[Information shown Boundary: Start]

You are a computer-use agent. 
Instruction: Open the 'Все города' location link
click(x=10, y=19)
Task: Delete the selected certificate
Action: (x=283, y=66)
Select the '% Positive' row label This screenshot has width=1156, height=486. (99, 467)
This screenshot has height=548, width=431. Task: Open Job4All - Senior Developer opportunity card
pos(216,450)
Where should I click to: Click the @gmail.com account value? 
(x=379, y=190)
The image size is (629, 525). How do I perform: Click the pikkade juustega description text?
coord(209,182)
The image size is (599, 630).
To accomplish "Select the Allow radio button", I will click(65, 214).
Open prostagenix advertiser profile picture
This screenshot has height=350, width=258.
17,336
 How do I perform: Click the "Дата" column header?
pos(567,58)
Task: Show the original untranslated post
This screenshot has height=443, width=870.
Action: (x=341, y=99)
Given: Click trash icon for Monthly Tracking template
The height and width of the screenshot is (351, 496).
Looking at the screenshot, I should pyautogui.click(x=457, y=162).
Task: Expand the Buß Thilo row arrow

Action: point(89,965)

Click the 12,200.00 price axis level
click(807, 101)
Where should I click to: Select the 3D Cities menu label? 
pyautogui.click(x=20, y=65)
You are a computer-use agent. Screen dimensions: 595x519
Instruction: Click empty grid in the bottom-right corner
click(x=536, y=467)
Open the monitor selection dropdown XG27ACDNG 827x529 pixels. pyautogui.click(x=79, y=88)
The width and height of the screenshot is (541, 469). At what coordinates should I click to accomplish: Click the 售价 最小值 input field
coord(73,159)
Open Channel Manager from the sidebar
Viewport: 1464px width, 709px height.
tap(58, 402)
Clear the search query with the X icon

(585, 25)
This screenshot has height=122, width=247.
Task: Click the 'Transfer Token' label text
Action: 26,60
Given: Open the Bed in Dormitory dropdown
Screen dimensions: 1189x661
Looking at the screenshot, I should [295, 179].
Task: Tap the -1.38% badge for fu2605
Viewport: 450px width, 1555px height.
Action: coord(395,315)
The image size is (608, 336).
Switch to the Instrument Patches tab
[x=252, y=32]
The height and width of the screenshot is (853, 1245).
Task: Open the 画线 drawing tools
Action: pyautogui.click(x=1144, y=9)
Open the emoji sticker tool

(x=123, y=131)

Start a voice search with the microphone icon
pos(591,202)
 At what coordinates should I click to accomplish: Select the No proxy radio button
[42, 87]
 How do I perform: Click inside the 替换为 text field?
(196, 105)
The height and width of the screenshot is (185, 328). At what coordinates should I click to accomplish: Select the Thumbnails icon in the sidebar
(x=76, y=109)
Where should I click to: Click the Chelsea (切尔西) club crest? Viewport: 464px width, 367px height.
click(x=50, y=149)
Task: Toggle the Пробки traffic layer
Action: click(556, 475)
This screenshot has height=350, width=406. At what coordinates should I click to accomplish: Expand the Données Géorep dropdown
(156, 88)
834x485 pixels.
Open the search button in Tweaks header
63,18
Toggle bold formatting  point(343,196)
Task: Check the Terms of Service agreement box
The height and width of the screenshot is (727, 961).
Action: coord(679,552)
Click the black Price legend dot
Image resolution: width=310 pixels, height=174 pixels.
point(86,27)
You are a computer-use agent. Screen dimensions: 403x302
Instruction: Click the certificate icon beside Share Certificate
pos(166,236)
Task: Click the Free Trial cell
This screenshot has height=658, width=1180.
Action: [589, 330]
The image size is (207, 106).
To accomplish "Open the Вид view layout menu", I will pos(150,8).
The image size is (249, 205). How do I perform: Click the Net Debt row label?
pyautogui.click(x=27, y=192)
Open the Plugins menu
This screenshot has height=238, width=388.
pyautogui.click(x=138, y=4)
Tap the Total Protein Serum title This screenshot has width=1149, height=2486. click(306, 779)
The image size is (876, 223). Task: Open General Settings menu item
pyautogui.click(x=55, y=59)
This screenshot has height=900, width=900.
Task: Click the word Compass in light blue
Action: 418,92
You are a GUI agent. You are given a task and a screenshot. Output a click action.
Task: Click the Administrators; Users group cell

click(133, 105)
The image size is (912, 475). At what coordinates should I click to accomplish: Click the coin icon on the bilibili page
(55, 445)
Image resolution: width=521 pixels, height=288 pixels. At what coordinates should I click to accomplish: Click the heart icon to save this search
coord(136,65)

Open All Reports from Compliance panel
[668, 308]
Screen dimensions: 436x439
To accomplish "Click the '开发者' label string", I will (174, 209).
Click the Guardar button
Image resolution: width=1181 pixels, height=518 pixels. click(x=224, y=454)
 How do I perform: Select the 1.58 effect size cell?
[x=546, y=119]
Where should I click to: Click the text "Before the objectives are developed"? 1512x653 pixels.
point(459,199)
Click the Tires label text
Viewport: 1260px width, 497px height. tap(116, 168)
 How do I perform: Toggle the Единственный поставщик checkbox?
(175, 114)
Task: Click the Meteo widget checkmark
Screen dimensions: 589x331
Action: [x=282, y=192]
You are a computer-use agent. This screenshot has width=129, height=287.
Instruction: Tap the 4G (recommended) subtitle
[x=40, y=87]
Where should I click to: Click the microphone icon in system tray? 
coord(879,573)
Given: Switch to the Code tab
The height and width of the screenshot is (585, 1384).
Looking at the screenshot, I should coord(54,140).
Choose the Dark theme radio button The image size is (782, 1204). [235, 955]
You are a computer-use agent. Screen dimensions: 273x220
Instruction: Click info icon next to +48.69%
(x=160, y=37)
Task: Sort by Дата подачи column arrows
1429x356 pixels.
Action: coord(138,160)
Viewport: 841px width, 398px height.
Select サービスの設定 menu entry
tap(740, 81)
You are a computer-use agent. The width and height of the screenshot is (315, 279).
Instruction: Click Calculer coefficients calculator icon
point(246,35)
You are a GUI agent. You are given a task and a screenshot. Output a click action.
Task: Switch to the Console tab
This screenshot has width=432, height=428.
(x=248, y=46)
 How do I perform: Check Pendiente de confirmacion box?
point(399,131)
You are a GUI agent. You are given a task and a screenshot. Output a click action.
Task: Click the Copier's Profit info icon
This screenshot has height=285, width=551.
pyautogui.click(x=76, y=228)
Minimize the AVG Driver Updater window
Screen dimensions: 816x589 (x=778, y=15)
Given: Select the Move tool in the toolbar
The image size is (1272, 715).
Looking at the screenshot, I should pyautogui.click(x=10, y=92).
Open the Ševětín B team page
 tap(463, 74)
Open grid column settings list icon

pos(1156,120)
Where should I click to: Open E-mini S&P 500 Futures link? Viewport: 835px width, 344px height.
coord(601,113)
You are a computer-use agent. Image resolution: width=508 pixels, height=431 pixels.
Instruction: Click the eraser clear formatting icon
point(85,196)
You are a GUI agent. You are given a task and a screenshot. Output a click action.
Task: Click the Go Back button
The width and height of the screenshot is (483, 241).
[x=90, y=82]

[Information shown Boundary: End]

**Problem to work on**
Please copy out the records exactly as they appear.

**Task solution**
You are a computer-use agent. 
Instruction: Open the 'Все города' location link
click(x=10, y=19)
Task: Delete the selected certificate
Action: (x=283, y=66)
Select the '% Positive' row label This screenshot has width=1156, height=486. (99, 467)
This screenshot has height=548, width=431. Task: Open Job4All - Senior Developer opportunity card
pos(216,450)
Where should I click to: Click the @gmail.com account value? 
(x=379, y=190)
The image size is (629, 525). How do I perform: Click the pikkade juustega description text?
coord(209,182)
The image size is (599, 630).
To accomplish "Select the Allow radio button", I will click(65, 214).
Open prostagenix advertiser profile picture
This screenshot has height=350, width=258.
17,336
 How do I perform: Click the "Дата" column header?
pos(567,58)
Task: Show the original untranslated post
This screenshot has height=443, width=870.
Action: (x=341, y=99)
Given: Click trash icon for Monthly Tracking template
The height and width of the screenshot is (351, 496).
Looking at the screenshot, I should pyautogui.click(x=457, y=162).
Task: Expand the Buß Thilo row arrow

Action: point(89,965)

Click the 12,200.00 price axis level
click(807, 101)
Where should I click to: Select the 3D Cities menu label? 
pyautogui.click(x=20, y=65)
You are a computer-use agent. Screen dimensions: 595x519
Instruction: Click empty grid in the bottom-right corner
click(x=536, y=467)
Open the monitor selection dropdown XG27ACDNG 827x529 pixels. pyautogui.click(x=79, y=88)
The width and height of the screenshot is (541, 469). At what coordinates should I click to accomplish: Click the 售价 最小值 input field
coord(73,159)
Open Channel Manager from the sidebar
Viewport: 1464px width, 709px height.
tap(58, 402)
Clear the search query with the X icon

(585, 25)
This screenshot has height=122, width=247.
Task: Click the 'Transfer Token' label text
Action: 26,60
Given: Open the Bed in Dormitory dropdown
Screen dimensions: 1189x661
Looking at the screenshot, I should [295, 179].
Task: Tap the -1.38% badge for fu2605
Viewport: 450px width, 1555px height.
Action: coord(395,315)
The image size is (608, 336).
Switch to the Instrument Patches tab
[x=252, y=32]
The height and width of the screenshot is (853, 1245).
Task: Open the 画线 drawing tools
Action: pyautogui.click(x=1144, y=9)
Open the emoji sticker tool

(x=123, y=131)

Start a voice search with the microphone icon
pos(591,202)
 At what coordinates should I click to accomplish: Select the No proxy radio button
[42, 87]
 How do I perform: Click inside the 替换为 text field?
(196, 105)
The height and width of the screenshot is (185, 328). At what coordinates should I click to accomplish: Select the Thumbnails icon in the sidebar
(x=76, y=109)
Where should I click to: Click the Chelsea (切尔西) club crest? Viewport: 464px width, 367px height.
click(x=50, y=149)
Task: Toggle the Пробки traffic layer
Action: click(556, 475)
This screenshot has height=350, width=406. At what coordinates should I click to accomplish: Expand the Données Géorep dropdown
(156, 88)
834x485 pixels.
Open the search button in Tweaks header
63,18
Toggle bold formatting  point(343,196)
Task: Check the Terms of Service agreement box
The height and width of the screenshot is (727, 961).
Action: coord(679,552)
Click the black Price legend dot
Image resolution: width=310 pixels, height=174 pixels.
point(86,27)
You are a computer-use agent. Screen dimensions: 403x302
Instruction: Click the certificate icon beside Share Certificate
pos(166,236)
Task: Click the Free Trial cell
This screenshot has height=658, width=1180.
Action: [589, 330]
The image size is (207, 106).
To accomplish "Open the Вид view layout menu", I will pos(150,8).
The image size is (249, 205). How do I perform: Click the Net Debt row label?
pyautogui.click(x=27, y=192)
Open the Plugins menu
This screenshot has height=238, width=388.
pyautogui.click(x=138, y=4)
Tap the Total Protein Serum title This screenshot has width=1149, height=2486. click(306, 779)
The image size is (876, 223). Task: Open General Settings menu item
pyautogui.click(x=55, y=59)
This screenshot has height=900, width=900.
Task: Click the word Compass in light blue
Action: 418,92
You are a GUI agent. You are given a task and a screenshot. Output a click action.
Task: Click the Administrators; Users group cell

click(133, 105)
The image size is (912, 475). At what coordinates should I click to accomplish: Click the coin icon on the bilibili page
(55, 445)
Image resolution: width=521 pixels, height=288 pixels. At what coordinates should I click to accomplish: Click the heart icon to save this search
coord(136,65)

Open All Reports from Compliance panel
[668, 308]
Screen dimensions: 436x439
To accomplish "Click the '开发者' label string", I will (174, 209).
Click the Guardar button
Image resolution: width=1181 pixels, height=518 pixels. click(x=224, y=454)
 How do I perform: Select the 1.58 effect size cell?
[x=546, y=119]
Where should I click to: Click the text "Before the objectives are developed"? 1512x653 pixels.
point(459,199)
Click the Tires label text
Viewport: 1260px width, 497px height. tap(116, 168)
 How do I perform: Toggle the Единственный поставщик checkbox?
(175, 114)
Task: Click the Meteo widget checkmark
Screen dimensions: 589x331
Action: [x=282, y=192]
You are a computer-use agent. This screenshot has width=129, height=287.
Instruction: Tap the 4G (recommended) subtitle
[x=40, y=87]
Where should I click to: Click the microphone icon in system tray? 
coord(879,573)
Given: Switch to the Code tab
The height and width of the screenshot is (585, 1384).
Looking at the screenshot, I should coord(54,140).
Choose the Dark theme radio button The image size is (782, 1204). [235, 955]
You are a computer-use agent. Screen dimensions: 273x220
Instruction: Click info icon next to +48.69%
(x=160, y=37)
Task: Sort by Дата подачи column arrows
1429x356 pixels.
Action: coord(138,160)
Viewport: 841px width, 398px height.
Select サービスの設定 menu entry
tap(740, 81)
You are a computer-use agent. The width and height of the screenshot is (315, 279).
Instruction: Click Calculer coefficients calculator icon
point(246,35)
You are a GUI agent. You are given a task and a screenshot. Output a click action.
Task: Switch to the Console tab
This screenshot has width=432, height=428.
(x=248, y=46)
 How do I perform: Check Pendiente de confirmacion box?
point(399,131)
You are a GUI agent. You are given a task and a screenshot. Output a click action.
Task: Click the Copier's Profit info icon
This screenshot has height=285, width=551.
pyautogui.click(x=76, y=228)
Minimize the AVG Driver Updater window
Screen dimensions: 816x589 (x=778, y=15)
Given: Select the Move tool in the toolbar
The image size is (1272, 715).
Looking at the screenshot, I should pyautogui.click(x=10, y=92).
Open the Ševětín B team page
 tap(463, 74)
Open grid column settings list icon

pos(1156,120)
Where should I click to: Open E-mini S&P 500 Futures link? Viewport: 835px width, 344px height.
coord(601,113)
You are a computer-use agent. Image resolution: width=508 pixels, height=431 pixels.
Instruction: Click the eraser clear formatting icon
point(85,196)
You are a GUI agent. You are given a task and a screenshot. Output a click action.
Task: Click the Go Back button
The width and height of the screenshot is (483, 241).
[x=90, y=82]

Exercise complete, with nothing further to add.